Depois de uma hora de explicação e novas perguntas, se podíamos recuperar discos danificados, e como cuidar dos discos para que eles durem para sempre (crianças sempre desejam que tudo termine como em um conto de fadas, rs), peguei um disco de 1963 e mostrei visualmente os riscos de décadas de uso e o atrito inerente cada vez que há o contato da agulha com o disco, e a fiz entender que esses riscos não são possíveis de eliminar. Porém, sujeira, mofo e gordura sim. Toquei uma faixa deste LP de 1963, pedi para ela marcar os plocs e ruídos estranhos e depois a ajudei a lavar o disco na máquina. Tirando o barulho ensurdecedor de um aspirador de pó no seu ouvido, ela adorou ver todo o processo. E a deixei colocar no toca-disco para ouvirmos de novo a mesma faixa. Adorou a melhora e todo o processo de preservar e saber que aquele disco já foi do avô, está com seu pai e um dia será dela e do irmão.

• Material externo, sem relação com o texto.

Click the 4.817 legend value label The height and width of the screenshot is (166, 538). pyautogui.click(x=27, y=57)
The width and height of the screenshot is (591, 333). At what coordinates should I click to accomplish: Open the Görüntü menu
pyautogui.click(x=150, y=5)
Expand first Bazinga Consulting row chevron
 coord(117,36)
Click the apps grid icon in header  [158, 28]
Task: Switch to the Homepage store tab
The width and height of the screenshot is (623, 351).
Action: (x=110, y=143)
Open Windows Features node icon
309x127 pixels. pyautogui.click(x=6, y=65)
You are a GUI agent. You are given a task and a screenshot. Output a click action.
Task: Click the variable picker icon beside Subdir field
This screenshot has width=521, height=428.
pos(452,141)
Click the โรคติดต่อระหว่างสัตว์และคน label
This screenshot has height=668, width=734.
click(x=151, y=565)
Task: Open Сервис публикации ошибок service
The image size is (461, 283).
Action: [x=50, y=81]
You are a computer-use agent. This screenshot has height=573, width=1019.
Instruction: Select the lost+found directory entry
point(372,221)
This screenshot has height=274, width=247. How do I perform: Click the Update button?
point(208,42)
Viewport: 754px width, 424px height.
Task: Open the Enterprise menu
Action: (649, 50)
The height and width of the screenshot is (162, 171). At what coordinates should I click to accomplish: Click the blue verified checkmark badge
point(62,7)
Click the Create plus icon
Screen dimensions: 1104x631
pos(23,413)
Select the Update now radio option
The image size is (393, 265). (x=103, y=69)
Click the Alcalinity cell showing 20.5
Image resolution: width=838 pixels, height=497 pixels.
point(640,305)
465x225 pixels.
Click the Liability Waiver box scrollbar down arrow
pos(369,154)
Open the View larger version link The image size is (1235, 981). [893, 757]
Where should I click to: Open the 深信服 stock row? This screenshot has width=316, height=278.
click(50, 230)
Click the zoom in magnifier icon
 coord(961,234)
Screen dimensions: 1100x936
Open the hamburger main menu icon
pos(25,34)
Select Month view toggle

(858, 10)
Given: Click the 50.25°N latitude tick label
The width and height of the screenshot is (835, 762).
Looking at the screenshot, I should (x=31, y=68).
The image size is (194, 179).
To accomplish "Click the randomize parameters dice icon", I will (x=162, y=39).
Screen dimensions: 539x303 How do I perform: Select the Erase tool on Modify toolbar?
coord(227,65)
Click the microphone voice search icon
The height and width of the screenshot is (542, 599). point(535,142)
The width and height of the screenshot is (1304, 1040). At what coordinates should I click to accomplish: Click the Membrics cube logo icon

Todos tentam explicar a magia e a admiração que as novas gerações têm pelo LP. Falam do tamanho das capas, que o som é mais natural, etc, etc… Acho que vai muito além, pois o toca-discos possui um efeito quase hipnótico e ritualístico. E, meu amigo, se todos os jovens tiverem a chance de escutar um sistema analógico bem ajustado e excelentes gravações do período de ouro de 1960-1980, como sempre brinco no Curso de Percepção Auditiva no Nível 3 (justamente o que comparo CD x LP) é o “massacre da serra elétrica”. Quando contei isto para a minha filha ela riu muito (ainda que, como eu, deteste filme de terror). E depois de ouvir pela milésima vez Let It Be em LP e depois CD, virou para mim e com aquele sorriso desconcertante disse: “É mesmo um massacre, pai”!